Option 2: It is important to realize that the months
have become the index of month_formed
, but that doesn’t
necessarily mean that the index starts in January or that there have
been storm during a month before August. For example if there were no
storms in March then there would be no 3 in the index. Recall
.iloc[7]
is indexing for whatever is in position 7, but
because the index is not guaranteed we cannot be certain the
.iloc[7]
will return August.
Option 3: The code:
month_formed[month_formed.index == 8].shape[0]
will return
1. Finding the index at month 8 will give us August, but doing
.shape[0]
gives us the number of rows in August, which
should only be 1 because of groupby
. This means that Option
3’s line of code will not give us the number of storms that formed in
August, which makes it impossible to find the propotion.
Option 4: Remember that months_formed
’s
index is "Month"
. This means that there is no column
"Month"
, so the code will error, meaning it cannot give us
proportions of storms that formed in August.
The average score on this problem was 35%.
Hurricane forecasters use complex models to simulate hurricanes.

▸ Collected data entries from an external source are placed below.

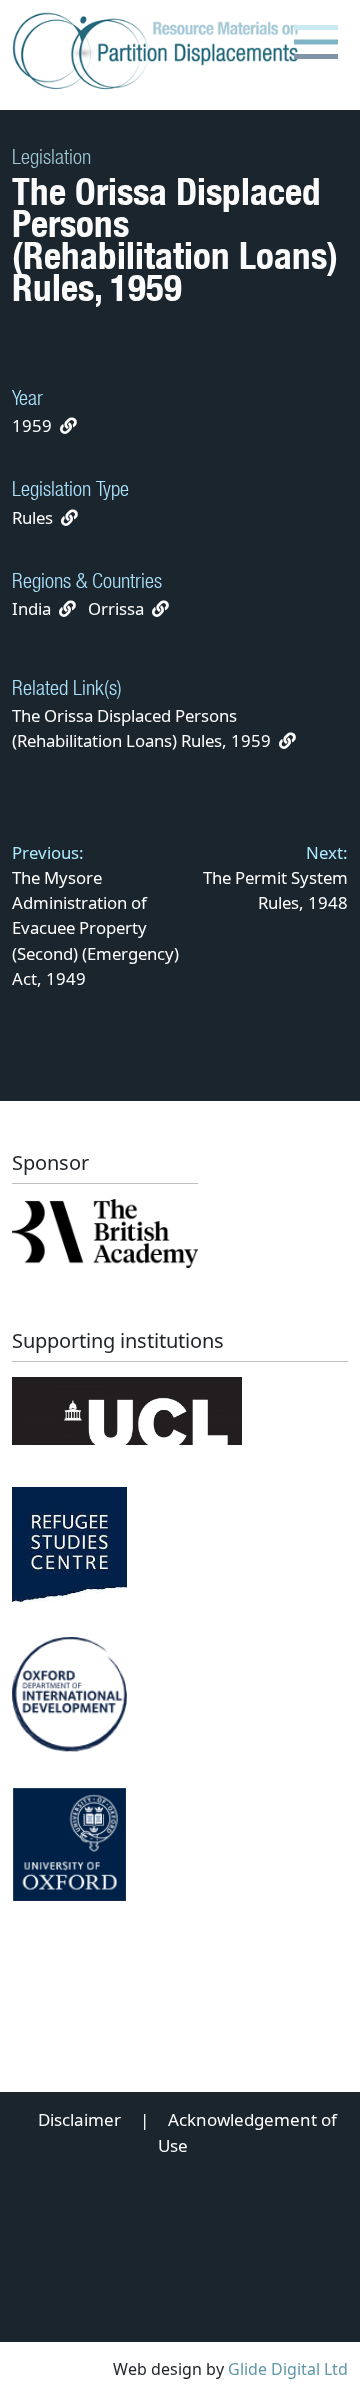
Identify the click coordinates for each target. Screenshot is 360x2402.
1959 (32, 425)
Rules (32, 517)
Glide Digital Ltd (288, 2369)
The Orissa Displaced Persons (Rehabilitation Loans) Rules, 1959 (143, 728)
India (31, 608)
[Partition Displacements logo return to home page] (159, 52)
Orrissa (116, 608)
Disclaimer (79, 2119)
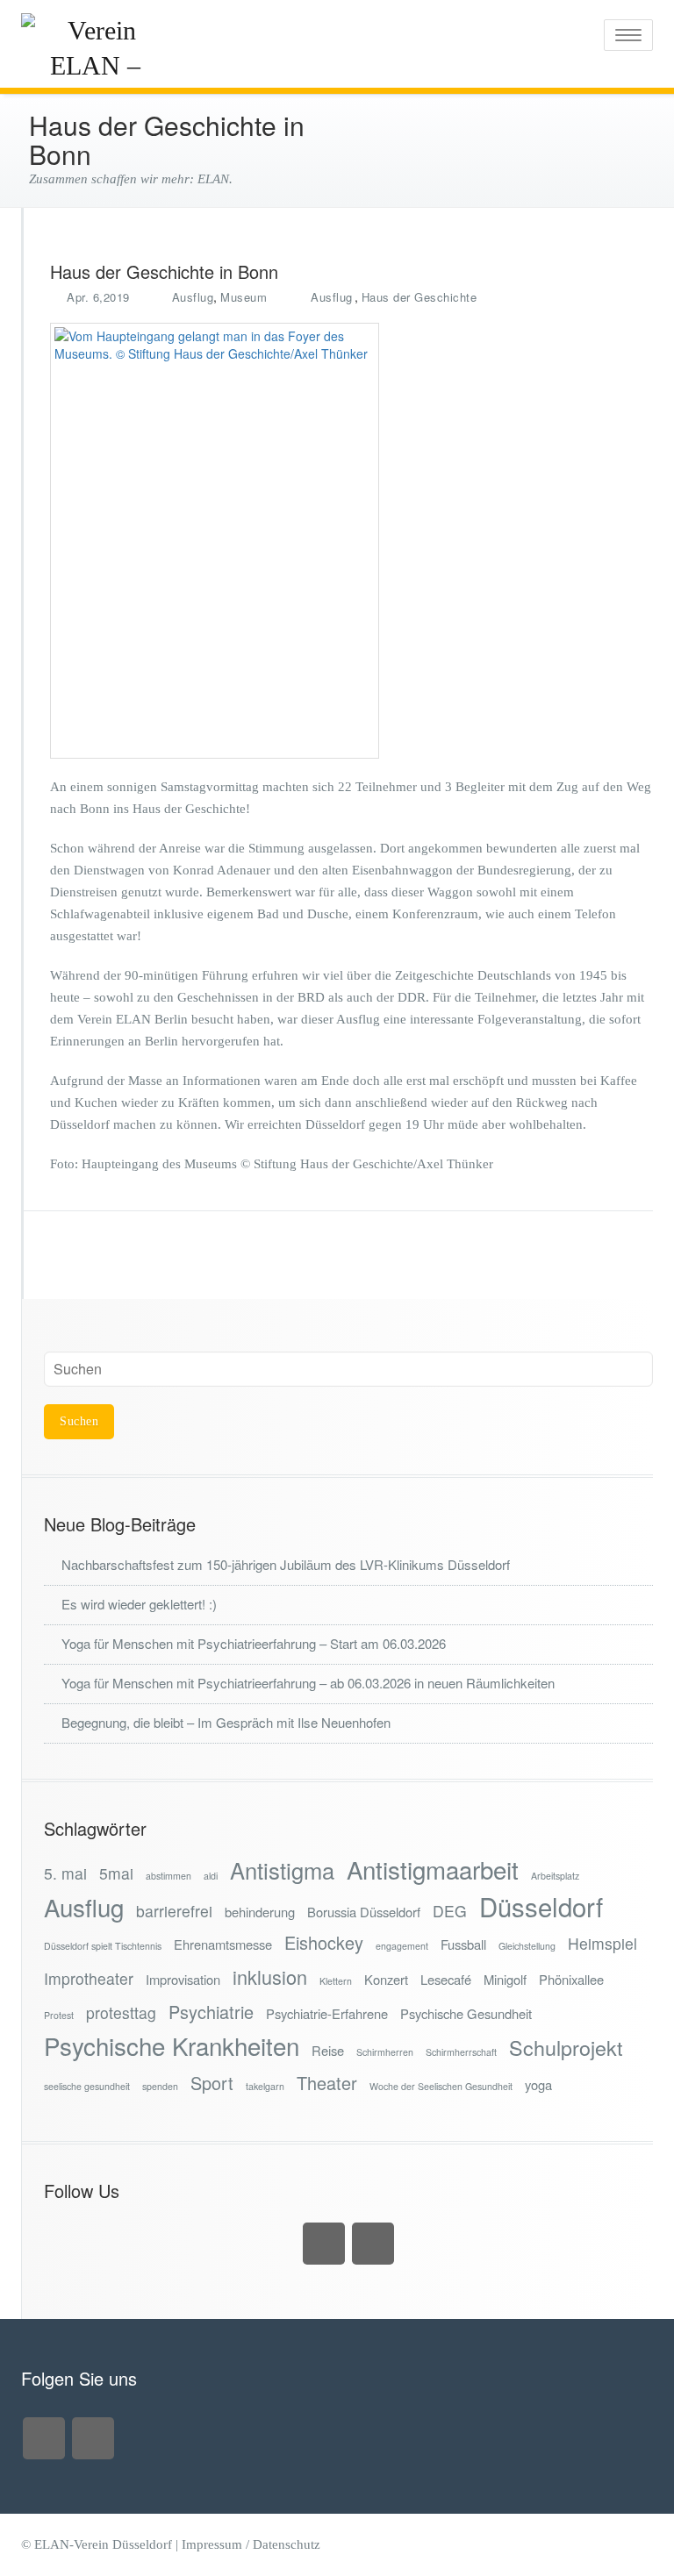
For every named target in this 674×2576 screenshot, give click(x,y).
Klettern (335, 1980)
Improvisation (183, 1979)
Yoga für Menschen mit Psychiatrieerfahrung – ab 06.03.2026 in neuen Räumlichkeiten (308, 1682)
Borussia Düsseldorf (363, 1911)
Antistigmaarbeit (433, 1869)
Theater (327, 2083)
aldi (211, 1875)
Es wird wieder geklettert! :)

Suppose a forecaster simulates 10,000 hurricanes and keeps track of the
state where each hurricane made landfall in an array called
landfalls
. Each element of landfalls
is a
string, which is either the full name of a US state or the string
"None"
if the storm did not hit land in the simulation.
The forecaster wants to use the results of their simulation to
estimate the probability that a given storm hits Georgia. Write one line
of Python code that approximates this probability, using the data in
landfalls
.
Answer:
np.count_nonzero(landfalls == "Georgia") / 10000
The probability would be the number of times the storm hit Georgia
over the total number of simulated hurricanes, which is 10000. Since
each element of landfills
is a string, we can use
np.count_nonzero()
to give us all of the times the storm
hits Georgia in the simulation. Recall np.count_nonzero()

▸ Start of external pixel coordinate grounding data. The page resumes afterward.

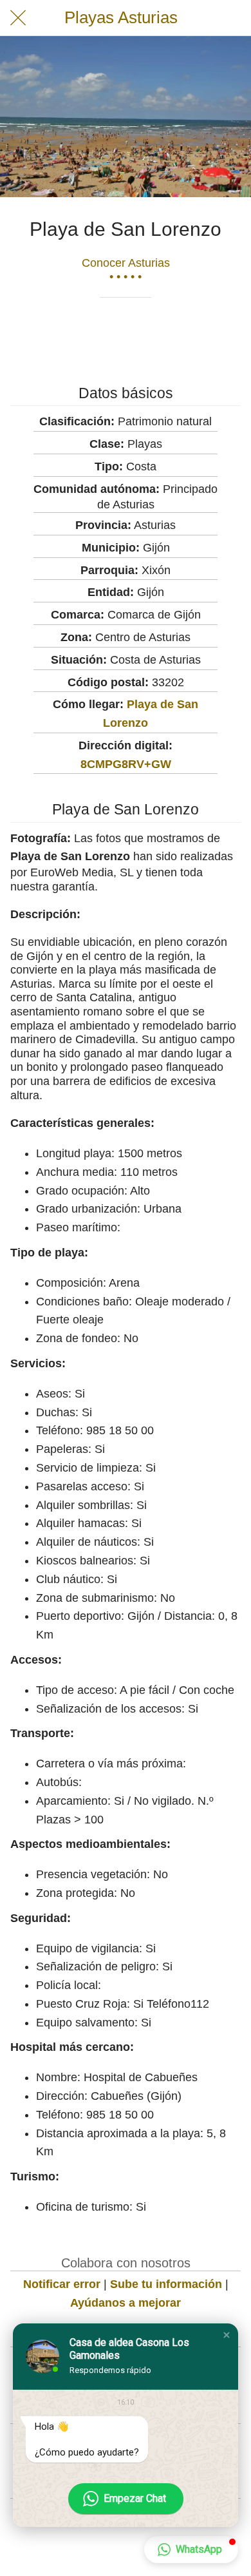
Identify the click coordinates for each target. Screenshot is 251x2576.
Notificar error (61, 2284)
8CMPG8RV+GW (125, 764)
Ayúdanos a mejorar (125, 2302)
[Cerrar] (18, 18)
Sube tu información (166, 2284)
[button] (226, 2335)
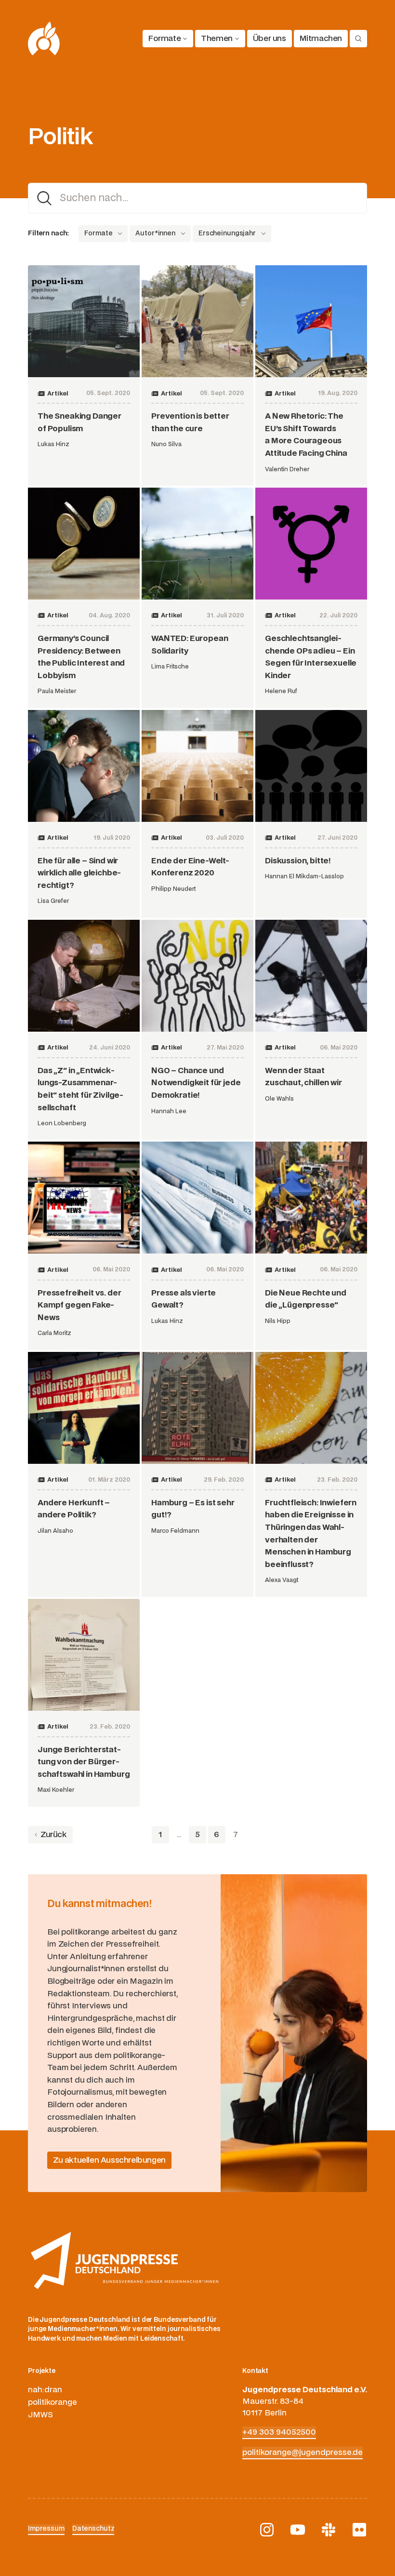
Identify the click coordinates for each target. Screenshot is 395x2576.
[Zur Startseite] (44, 38)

determines whether the elements are “truthy”, so if the String was equal
to "Georgia"
then it would be counted, and otherwise would
be ignored. Then to calculate the probability we simply divide the
number of times the storm hit Georgia by 10000.
The average score on this problem was 34%.
Oh no, a hurricane is forming! Experts predict that the storm has a 45% chance of hitting Florida, a 25% chance of hitting Georgia, a 5% chance of hitting South Carolina, and a 25% chance of not making landfall at all.
Fast forward: the storm made landfall. Assuming the expert predictions were correct, what is the probability that the storm hit Georgia? Give your answer as a fully simplified fraction between 0 and 1.
Hint: The answer is not \frac{1}{4}, or 25%.
Answer:
Originally, we were unsure if the hurricane would make landfall. Now that it has our total percentage has changed: 100\% - 25\% = 75\%. Remember probability should always add up to 100%. So our new total is 75%. We can calculate the probability that a storm hits Georgia by doing: \frac{25\%}{75\%} = \frac{1}{3}.
The average score on this problem was 36%.